= REQUIRED ACTION =
Whenever a line in the records below contains "Toggle", pick it out.

= RECORDS PROVIDED =
※ ※ ※

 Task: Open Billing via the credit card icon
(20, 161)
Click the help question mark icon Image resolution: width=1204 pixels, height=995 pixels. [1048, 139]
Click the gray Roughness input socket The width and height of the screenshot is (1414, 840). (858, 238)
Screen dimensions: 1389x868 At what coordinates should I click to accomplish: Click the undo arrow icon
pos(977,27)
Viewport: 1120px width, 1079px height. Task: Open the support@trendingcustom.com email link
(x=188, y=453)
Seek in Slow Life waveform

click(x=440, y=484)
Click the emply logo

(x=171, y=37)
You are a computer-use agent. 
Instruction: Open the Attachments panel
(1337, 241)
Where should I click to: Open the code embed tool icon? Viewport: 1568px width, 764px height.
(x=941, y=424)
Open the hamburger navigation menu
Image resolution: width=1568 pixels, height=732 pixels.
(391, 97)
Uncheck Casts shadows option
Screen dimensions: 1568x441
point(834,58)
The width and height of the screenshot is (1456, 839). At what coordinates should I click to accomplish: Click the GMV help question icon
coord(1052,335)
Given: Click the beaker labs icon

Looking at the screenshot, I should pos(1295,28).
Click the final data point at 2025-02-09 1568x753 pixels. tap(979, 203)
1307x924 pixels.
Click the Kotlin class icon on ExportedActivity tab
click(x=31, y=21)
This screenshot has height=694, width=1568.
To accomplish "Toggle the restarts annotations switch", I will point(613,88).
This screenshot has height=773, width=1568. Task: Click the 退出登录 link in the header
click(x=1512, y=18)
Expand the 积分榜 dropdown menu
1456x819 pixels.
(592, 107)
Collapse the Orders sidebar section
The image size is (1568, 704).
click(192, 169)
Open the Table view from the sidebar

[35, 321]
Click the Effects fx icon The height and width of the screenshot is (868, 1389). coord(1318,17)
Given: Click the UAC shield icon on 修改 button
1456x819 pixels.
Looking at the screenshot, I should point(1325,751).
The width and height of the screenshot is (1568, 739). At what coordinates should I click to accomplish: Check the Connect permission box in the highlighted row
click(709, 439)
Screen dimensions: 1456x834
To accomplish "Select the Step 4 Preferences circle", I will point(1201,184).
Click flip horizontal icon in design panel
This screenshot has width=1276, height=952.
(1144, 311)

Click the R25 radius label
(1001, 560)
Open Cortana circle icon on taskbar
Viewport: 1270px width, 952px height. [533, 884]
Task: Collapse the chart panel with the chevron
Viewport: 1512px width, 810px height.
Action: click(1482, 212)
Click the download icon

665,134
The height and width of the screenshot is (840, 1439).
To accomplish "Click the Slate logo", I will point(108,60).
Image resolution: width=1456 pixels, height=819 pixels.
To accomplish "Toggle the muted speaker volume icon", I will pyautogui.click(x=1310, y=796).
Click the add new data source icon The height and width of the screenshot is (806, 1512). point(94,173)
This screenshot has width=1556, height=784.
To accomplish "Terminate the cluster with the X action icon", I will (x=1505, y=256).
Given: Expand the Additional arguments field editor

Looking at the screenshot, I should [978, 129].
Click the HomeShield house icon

※ ※ ※

= OUTPUT FOR THIS TASK =
To accomplish "Toggle the restarts annotations switch", I will point(613,88).
To accomplish "Toggle the muted speaker volume icon", I will pyautogui.click(x=1310, y=796).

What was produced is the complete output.